More than 150 years later, the Xhosas have never fully recovered from the cattle-killing catastrophe. True, Nelson Mandela, a Xhosa born 100 miles east of the Gxarha, was elected in 1994 as South Africa’s first democratic president, but the Eastern Cape remains the poorest province in the country. What’s more, the horrific event paved the way for Christianity to take hold in the area. Seeing the Europeans’ dominance, the Xhosas inferred that “White people had access to a very powerful god,” says Ashforth, and decided that they “wanted a bit of that too.” They were hardly alone: In 1850, according to Ashforth, almost no one in southern Africa, excluding the Europeans, was Christian.
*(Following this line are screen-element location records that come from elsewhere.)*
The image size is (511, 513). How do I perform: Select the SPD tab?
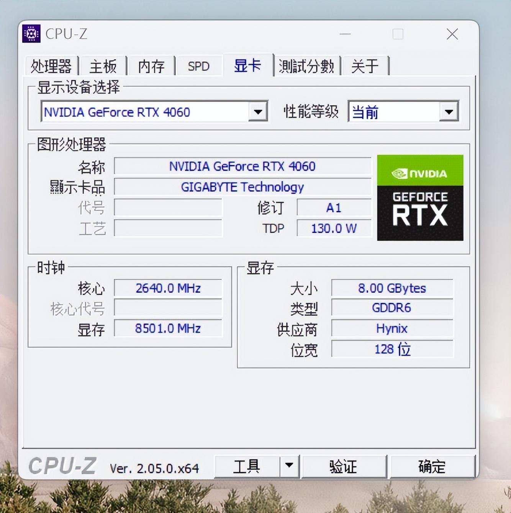tap(198, 66)
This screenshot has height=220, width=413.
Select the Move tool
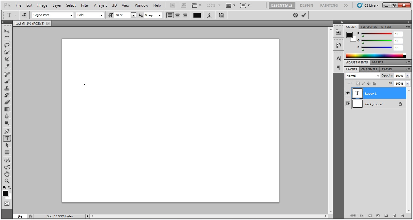(x=7, y=31)
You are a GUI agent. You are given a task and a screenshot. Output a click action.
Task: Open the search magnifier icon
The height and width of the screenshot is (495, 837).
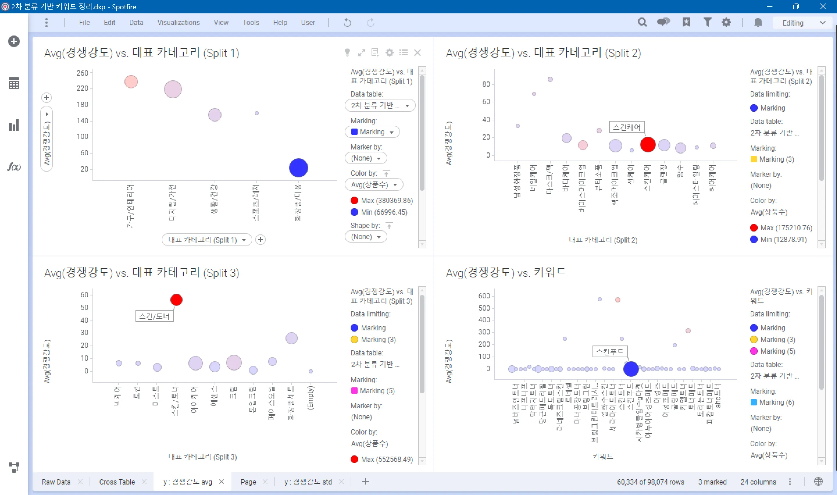(x=642, y=22)
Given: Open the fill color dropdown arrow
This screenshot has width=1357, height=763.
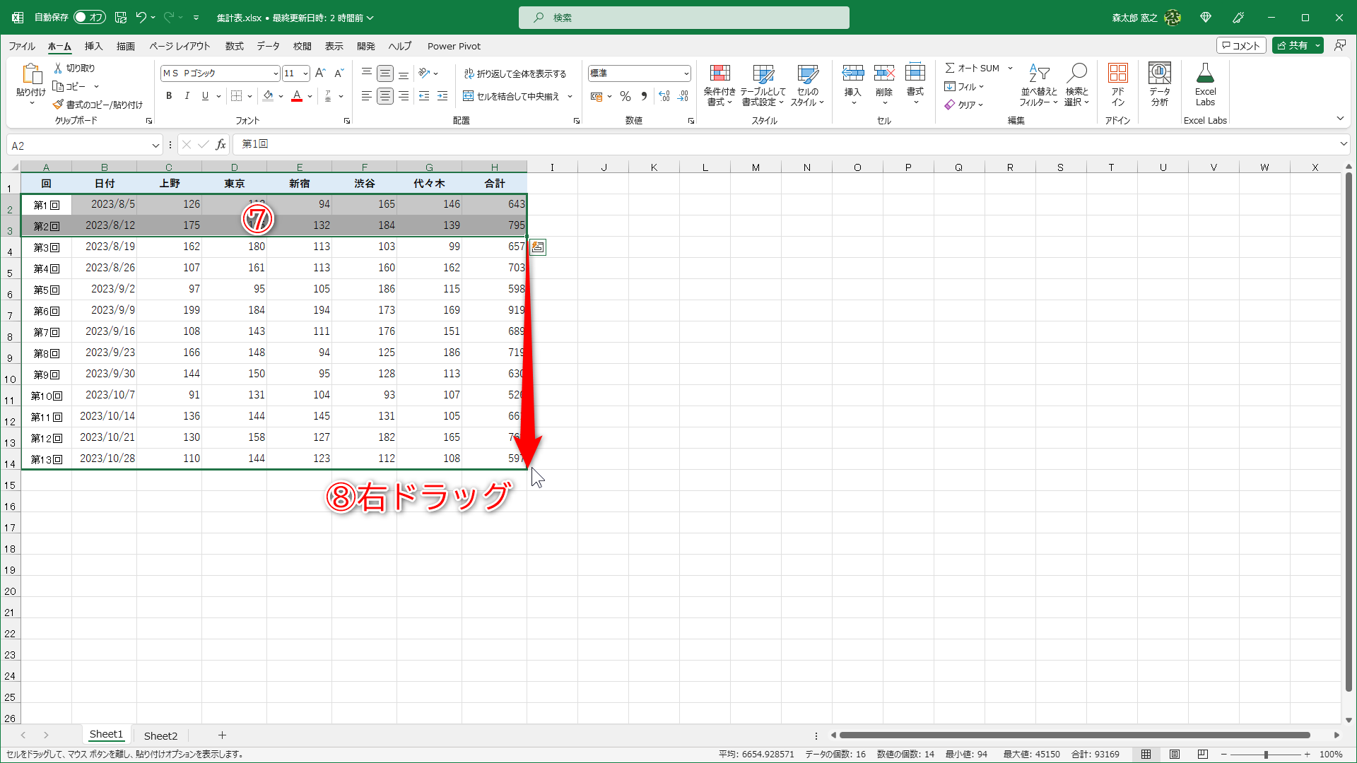Looking at the screenshot, I should 280,96.
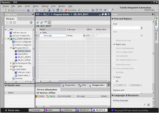Click the Go online toolbar icon

[66, 10]
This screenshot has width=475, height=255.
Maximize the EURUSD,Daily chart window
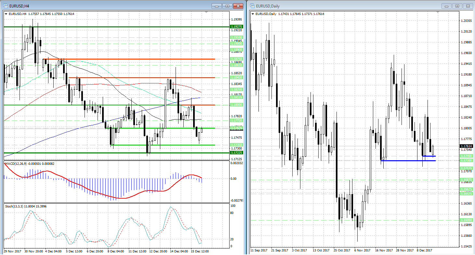click(457, 6)
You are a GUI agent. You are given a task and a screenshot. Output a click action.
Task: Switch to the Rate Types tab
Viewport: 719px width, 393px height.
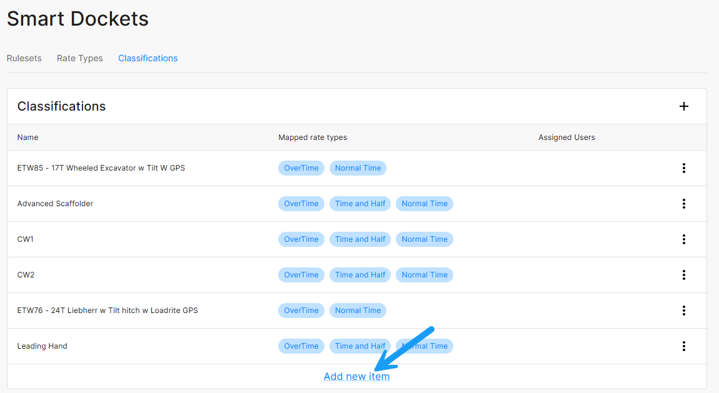click(80, 58)
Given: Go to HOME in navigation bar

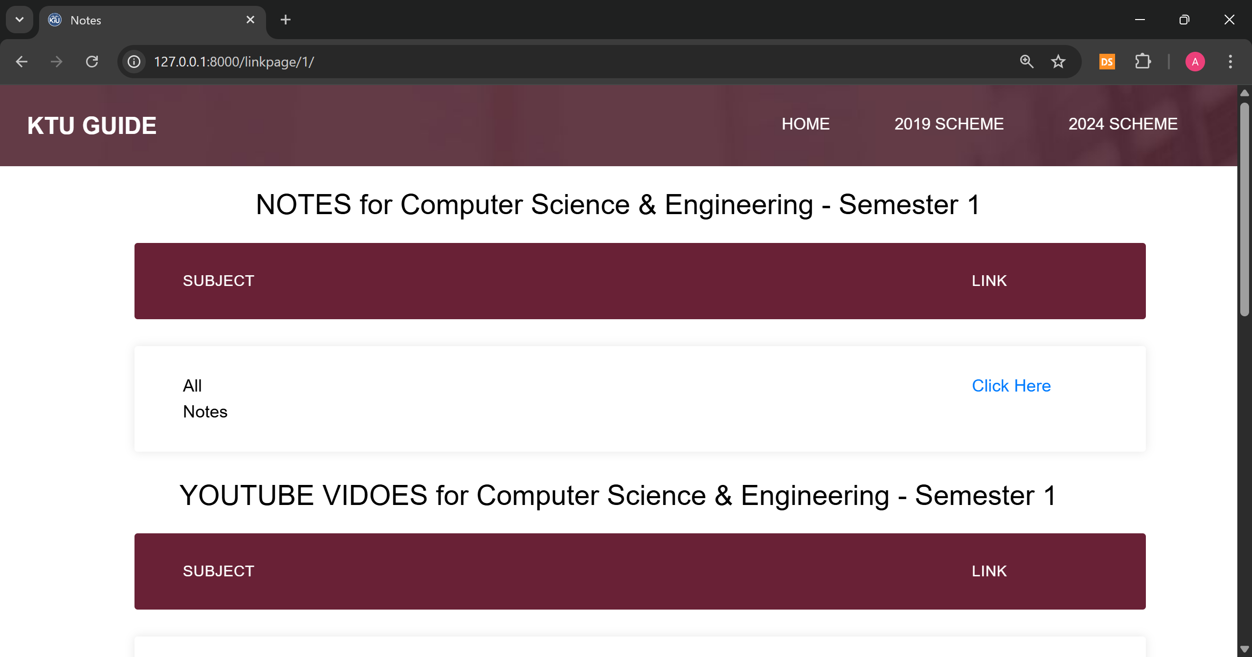Looking at the screenshot, I should pyautogui.click(x=805, y=124).
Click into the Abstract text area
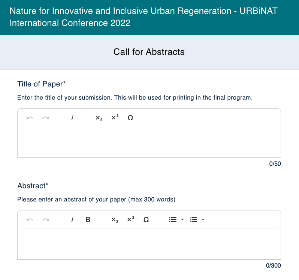The height and width of the screenshot is (280, 299). 149,244
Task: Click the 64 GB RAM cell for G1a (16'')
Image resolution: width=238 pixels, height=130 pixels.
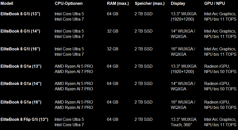Action: (x=113, y=102)
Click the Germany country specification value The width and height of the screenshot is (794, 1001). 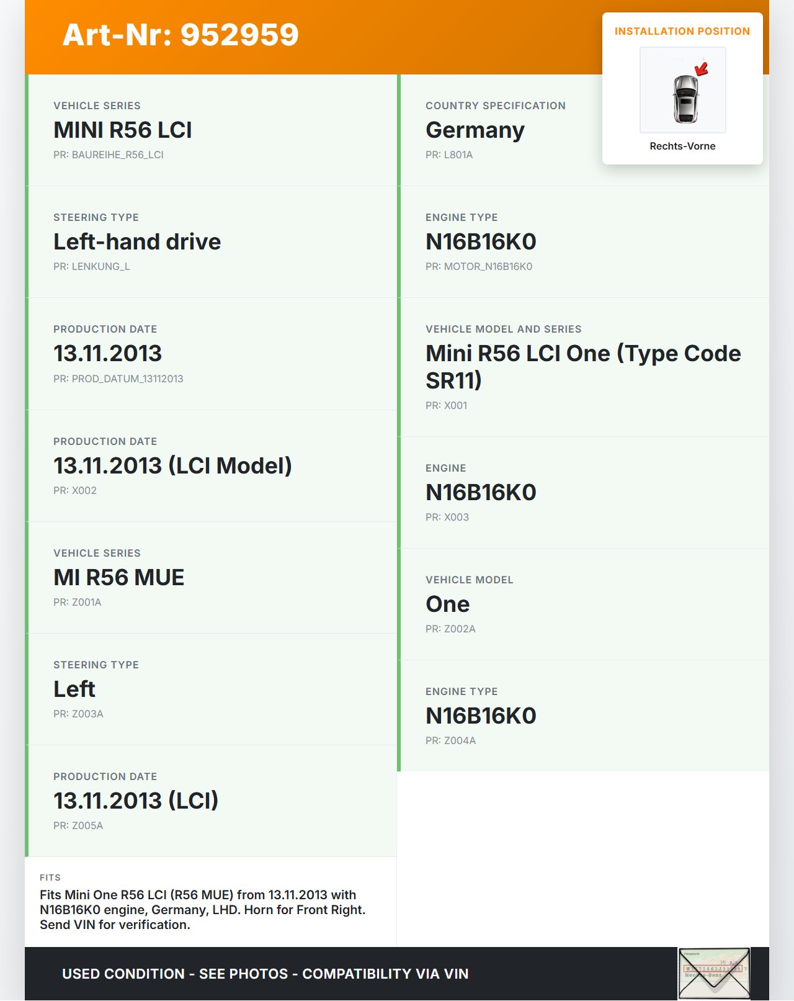click(475, 130)
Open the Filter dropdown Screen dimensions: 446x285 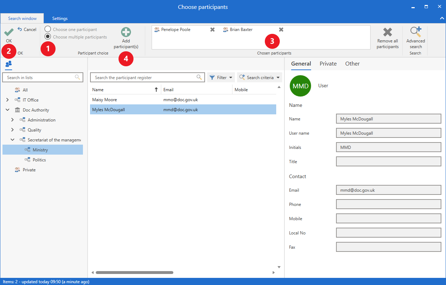[221, 77]
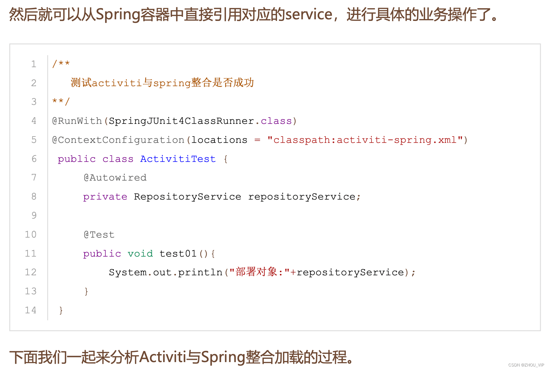This screenshot has height=370, width=549.
Task: Select the @RunWith annotation line
Action: [174, 121]
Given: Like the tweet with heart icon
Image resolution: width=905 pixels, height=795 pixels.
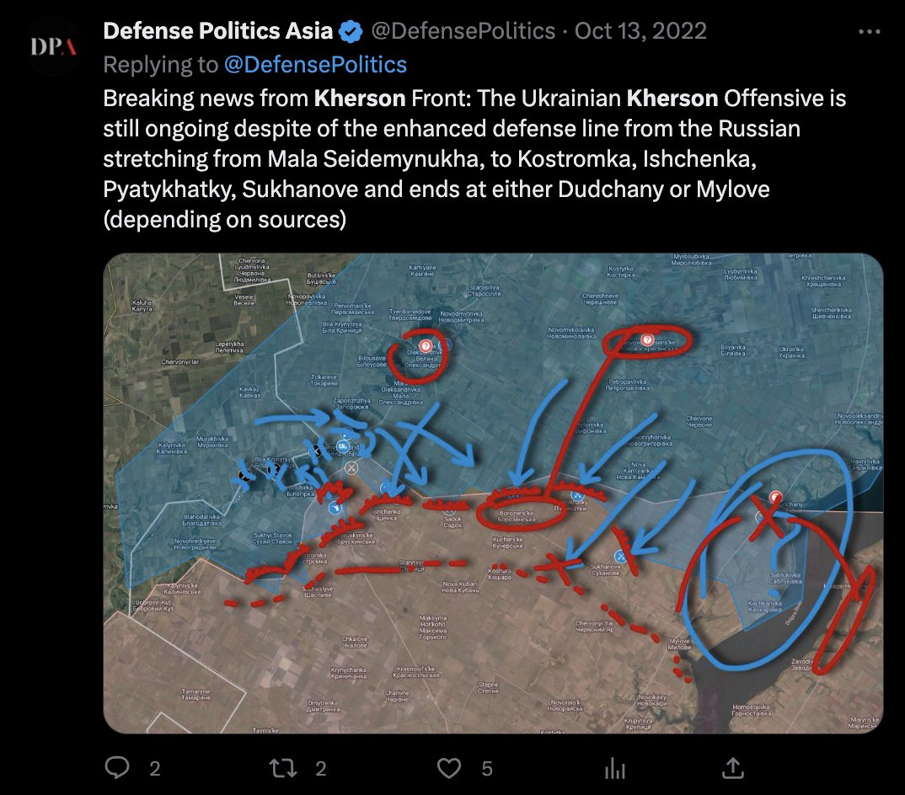Looking at the screenshot, I should 449,768.
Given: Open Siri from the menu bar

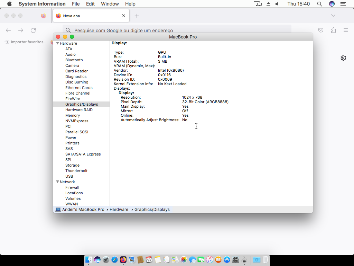Looking at the screenshot, I should [x=332, y=4].
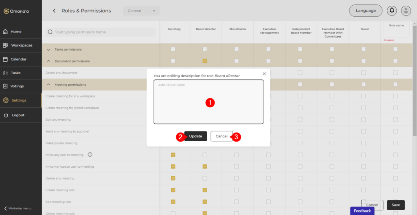This screenshot has width=417, height=215.
Task: Close the description dialog with X
Action: 264,74
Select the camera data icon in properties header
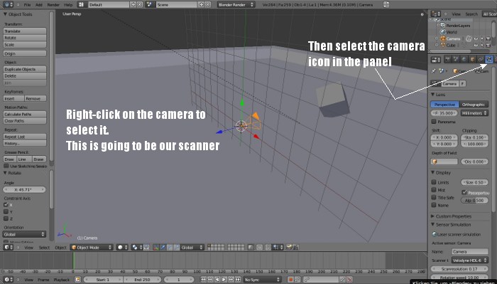Viewport: 497px width, 284px height. coord(489,59)
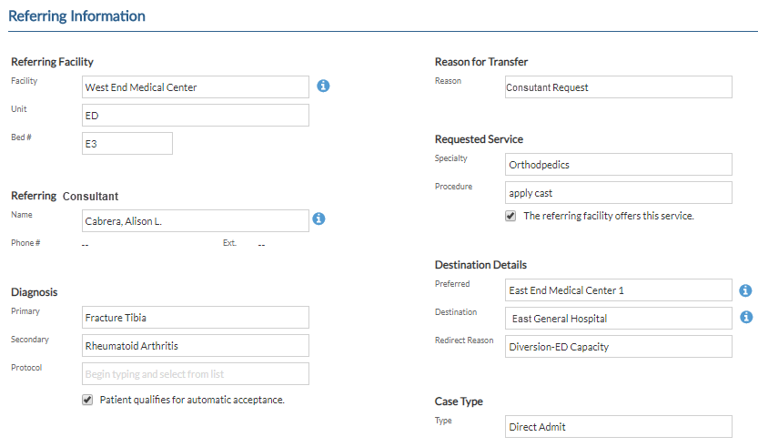
Task: Edit Secondary diagnosis Rheumatoid Arthritis field
Action: point(196,346)
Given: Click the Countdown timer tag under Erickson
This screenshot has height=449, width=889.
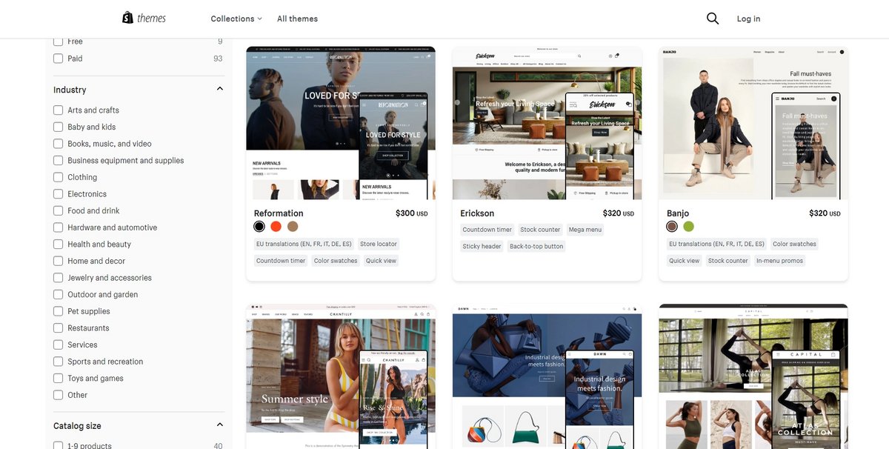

By 1950, he says, almost everybody was.
The cattle killing became imprinted on a psychologically scarred nation. “Few people who hear the story of Nongqawuse,” writes Peires in The Dead Will Arise, “ever forget it.” The tale, says Ashforth, “emerges at different times and in different ways and is told for different purposes.” Historians, politicians and tribal leaders have at various times used the parable of Nongqawuse to warn against the fickleness of youth, the folly of women, the dangers of superstition and the evil of George Grey and the Whites.
Even today, commentators are quick to blame problems besetting South Africa on the so-called Nongqawuse syndrome. A quick Google search turned up articles describing the leaders of all three of the country’s largest political parties as “Nongqawuse figures” — and not in a good way.